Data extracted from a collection
╔══

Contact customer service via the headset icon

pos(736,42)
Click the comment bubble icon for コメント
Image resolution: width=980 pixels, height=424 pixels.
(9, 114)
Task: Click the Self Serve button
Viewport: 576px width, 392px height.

╚══
╔══

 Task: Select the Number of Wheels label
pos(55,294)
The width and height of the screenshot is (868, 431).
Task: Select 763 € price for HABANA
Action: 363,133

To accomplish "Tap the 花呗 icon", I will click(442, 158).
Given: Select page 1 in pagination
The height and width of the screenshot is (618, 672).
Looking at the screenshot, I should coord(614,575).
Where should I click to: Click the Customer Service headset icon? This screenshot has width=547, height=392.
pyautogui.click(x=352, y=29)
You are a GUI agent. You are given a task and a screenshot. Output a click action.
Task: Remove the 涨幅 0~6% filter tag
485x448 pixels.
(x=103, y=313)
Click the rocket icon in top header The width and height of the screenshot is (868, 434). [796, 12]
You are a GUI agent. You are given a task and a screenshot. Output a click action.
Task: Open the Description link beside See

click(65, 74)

╚══
╔══

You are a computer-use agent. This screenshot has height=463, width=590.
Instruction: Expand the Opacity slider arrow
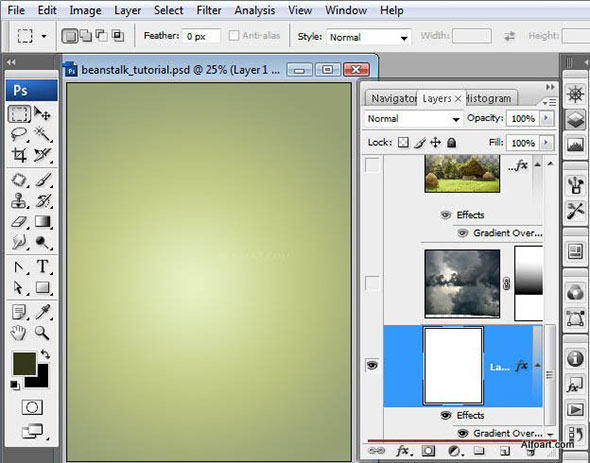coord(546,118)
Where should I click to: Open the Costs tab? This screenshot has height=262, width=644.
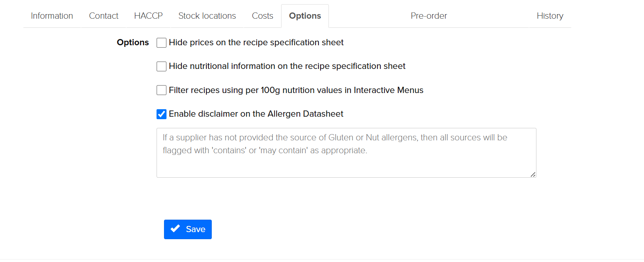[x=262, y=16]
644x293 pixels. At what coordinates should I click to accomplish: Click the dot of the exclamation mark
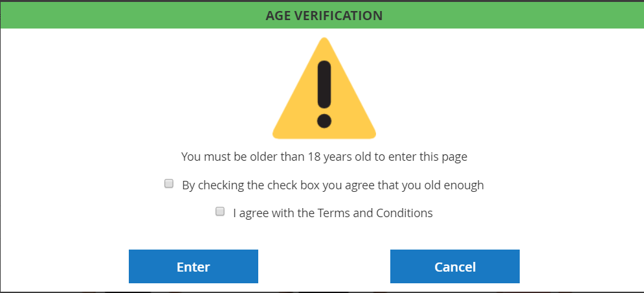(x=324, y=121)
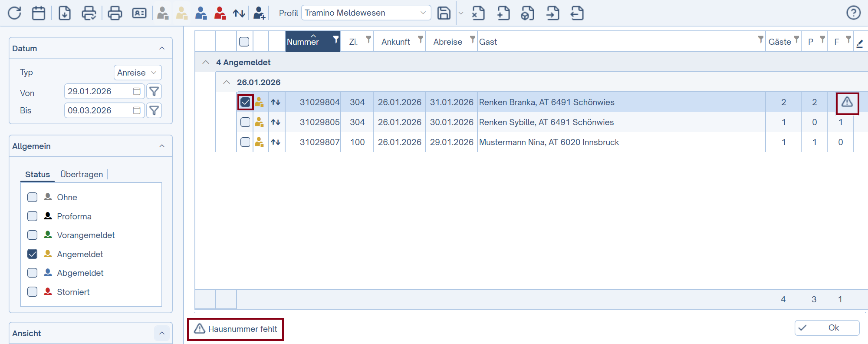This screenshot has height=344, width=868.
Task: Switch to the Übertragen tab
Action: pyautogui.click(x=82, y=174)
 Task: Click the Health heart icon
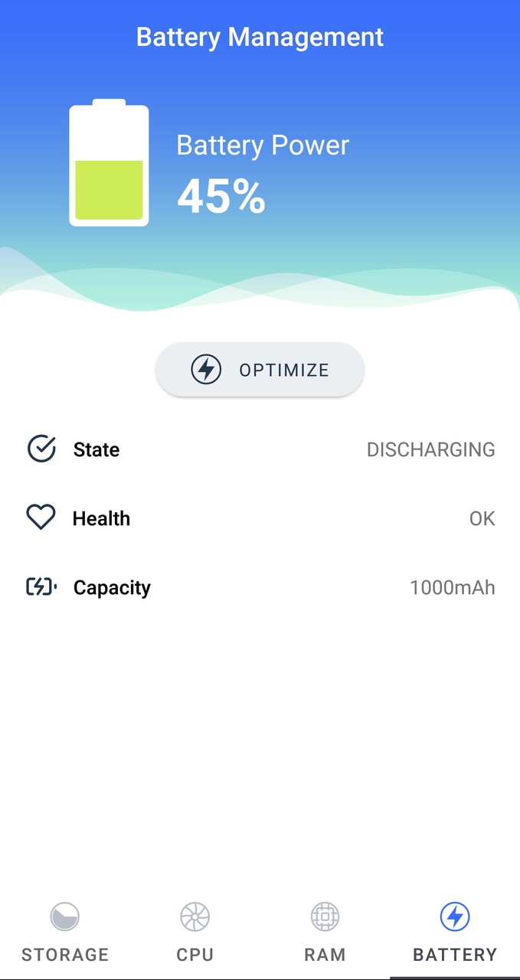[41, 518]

╚══

WORK TO COMPLETE
Please return only the lines above, starting at the line that has "Task: Click the Self Serve button" and ending at the line that has "Viewport: 576px width, 392px height.", keeping both and leaving each one unchanged.

RESPONSE TO THIS TASK
Task: Click the Self Serve button
Viewport: 576px width, 392px height.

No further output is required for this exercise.